Panama City to Punta Burica

We flew into Panama City, loaded our gear into a taxi and set out for our Hotel. Wow, after spending two weeks in Cuba where most of the cars are dated pre 1955 and the buildings eventually fall down and are not replaced; we were in a modern city. The billboards stuck out noticeably but failing to draw us in for a sale. We had now entered our second half of our journey, Central America here we come.

Jo and Bruce have two nights with us in Panama City to explore before hopping aboard a plane for home; the Panama Canal was top of our priority, finding a vantage point of the city and exploring the old city.

We had a lot of fun with my parents Jo and Bruce but unfortunately we had to say goodbye to them. There was a strange empty feeling as we sat eating breakfast without them the morning they left.

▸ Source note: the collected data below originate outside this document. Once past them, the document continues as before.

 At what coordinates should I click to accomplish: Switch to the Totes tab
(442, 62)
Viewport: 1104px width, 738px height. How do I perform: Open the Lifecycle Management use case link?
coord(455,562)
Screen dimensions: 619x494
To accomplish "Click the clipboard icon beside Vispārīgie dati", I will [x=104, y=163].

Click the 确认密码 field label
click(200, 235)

Two ships passing through the last lock at the Panama Canal

Our next destination is Panama's second largest city to the west called David. We have been in communication with a German couple Mo and Heike who are selling their car to us.

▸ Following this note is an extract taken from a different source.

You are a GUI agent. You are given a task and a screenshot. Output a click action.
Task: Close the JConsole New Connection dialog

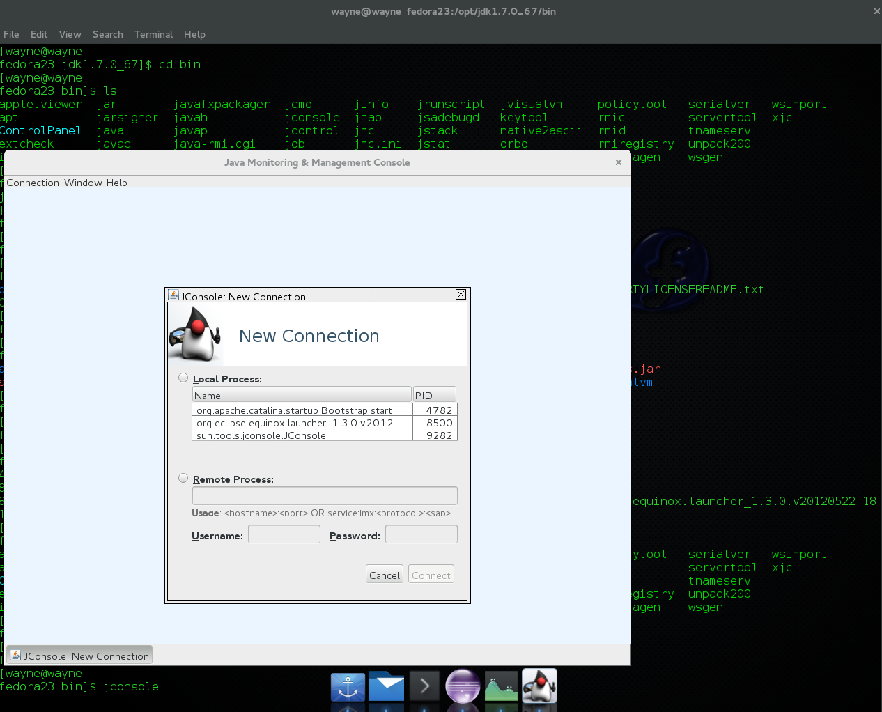(x=461, y=295)
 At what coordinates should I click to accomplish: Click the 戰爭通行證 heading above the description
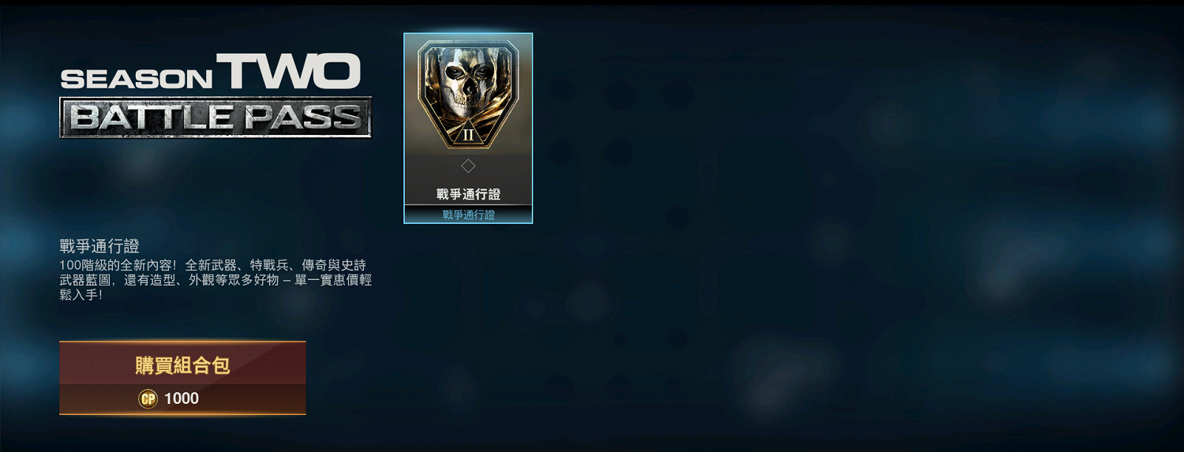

We met up with Mo and Heike and decided that the car would be perfect for us. The following day we all set of for the boarder to find a notary (lawyer) to finalise the formalities for us. This process was a lot easier than the information we had found researching the Internet.

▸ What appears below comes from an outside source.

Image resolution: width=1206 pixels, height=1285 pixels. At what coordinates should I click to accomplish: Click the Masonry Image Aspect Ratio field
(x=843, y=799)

After the dealings at the border and a night in Costa Rica, we crossed the border back into Panama with Mo and Heike and headed for Santa Catalina. We reached Santa Catalina and were greeted with a big swell. After spending close to two months out of the water and wanting to start our own adventure with our new car "Felix" the 4Runner; we set off for Playa Venao.

We didn't grow fond of the wave that carried a large crowd at Playa Venao and were soon on our way to Cambutal with a lovely English couple called Rory and Katie.

We enjoyed Cambutal immensely and camped down there for the next two weeks. This was a great place to ease us back into surfing, there were waves everyday, there were no crowds and the scenery was of that of a tropical paradise. The beach break always seemed to be breaking and then there are the point breaks of Cuatro Once and Corto Circito not to mention the other breaks in the area which hold there own names.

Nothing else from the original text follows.